Freelance Hourly to Salary Calculator

Hourly Rate to Salary Converter

What is your "True" salary? $100/hr isn't the same as a $200k job.

Avg freelance week is often 20-30 billable.
Vacation + Sick days (Unpaid).
Software, insurance, accounting.
Subtracts the "Employer Portion" of FICA that you pay yourself.

How This Tool Works

The Freelance Hourly to Salary Converter bridges the gap between gross contractor rates and comparable W-2 employment. Most freelancers make the mistake of multiplying their hourly rate by 2,080 hours (40 hours x 52 weeks) and assuming that is their salary. In reality, a freelancer has significant overhead that a W-2 employee does not.

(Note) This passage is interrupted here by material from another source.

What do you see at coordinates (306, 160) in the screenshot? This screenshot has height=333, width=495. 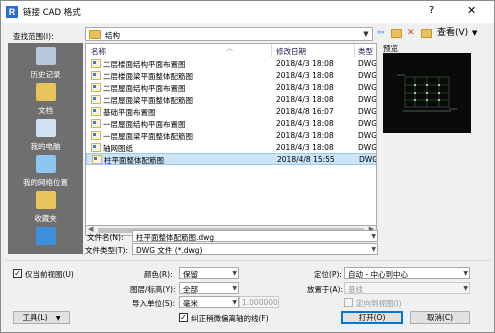 I see `file-date: 2018/4/8 15:55` at bounding box center [306, 160].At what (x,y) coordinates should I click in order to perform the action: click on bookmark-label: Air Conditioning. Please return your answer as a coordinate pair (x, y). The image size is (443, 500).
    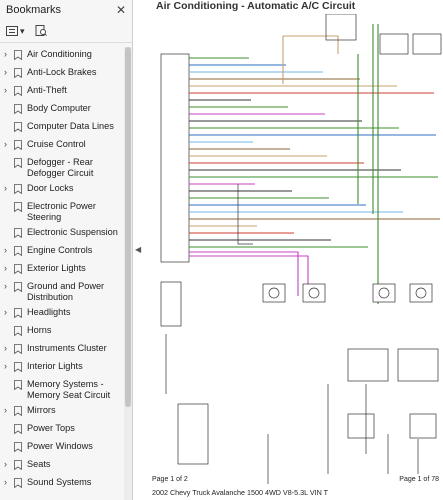
    Looking at the image, I should click on (60, 54).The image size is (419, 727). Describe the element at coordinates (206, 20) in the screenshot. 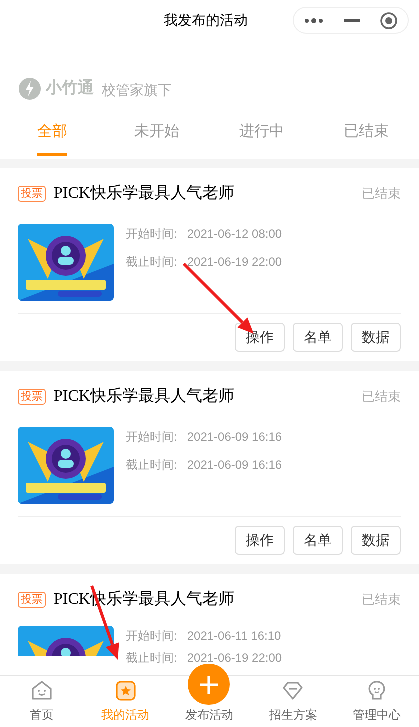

This calculator subtracts your unpaid time off, monthly business overhead, and the employer-side tax burden to give you a "purchasing power" equivalent. This allows you to compare a freelance gig to a corporate job offer accurately.

How to Use the Converter

  • Hourly Rate: Enter what you charge (or plan to charge) your clients.
  • Billable Hours: Enter only the hours you actually invoice. Be honest—most freelancers spend 20-30% of their time on unbillable admin/sales.
  • Weeks Off: Include vacation, public holidays, and potential sick days. Remember, if you don't work, you don't get paid.
  • Business Expenses: Include health insurance, software subscriptions, hardware depreciation, and office space.

Example Calculation

If you charge $100/hr and bill 30 hours/week for 48 weeks/year:

  • Gross Revenue: $144,000
  • Expenses ($500/mo): -$6,000
  • Self-Employment Tax Adjustment: -$11,016
  • Equivalent W-2 Salary: ~$126,984

In this scenario, a $127k job offer with benefits is financially superior to $100/hr freelancing.

Why This Tool Is Accurate

We use a multi-factor adjustment model to ensure the result isn't just a simple multiplication:

  • The FICA Overlap: W-2 employees only pay 7.65% in Social Security/Medicare. Freelancers pay the full 15.3%. We adjust for the "Employer Half" that you are forced to cover.
  • Expense Deduction: We treat business expenses as "lost salary" since they come out of your pocket before you can pay for personal life.
  • Real-World Billability: By separating "Total Hours" from "Billable Hours," we account for the administrative burden of running a solo business.

Frequently Asked Questions

Why is my freelance equivalent salary lower than my gross revenue?

Your equivalent salary is lower because it accounts for expenses an employer usually covers: the employer-side of Social Security/Medicare taxes (~7.65%), health insurance, equipment, software, and unpaid time off (PTO). $100/hr gross often feels like a $140k salary, not $200k.

How many billable hours should I expect per week?

Most full-time freelancers bill between 20 and 30 hours per week. The remaining 10-20 hours are usually spent on administration, marketing, sales calls, and professional development.

What are the biggest hidden costs of freelancing?

The largest hidden costs are Self-Employment tax, private health insurance premiums, retirement matching (which you lose from a W-2 job), and the 'bench time' between projects where you aren't earning.
Limitations & Disclaimer: This tool provides a financial comparison based on cash flow and tax burden. It does not account for the value of corporate stock options, 401k matching, or the "freedom premium" of being your own boss. Tax laws vary by region; consult a tax professional for specific advice.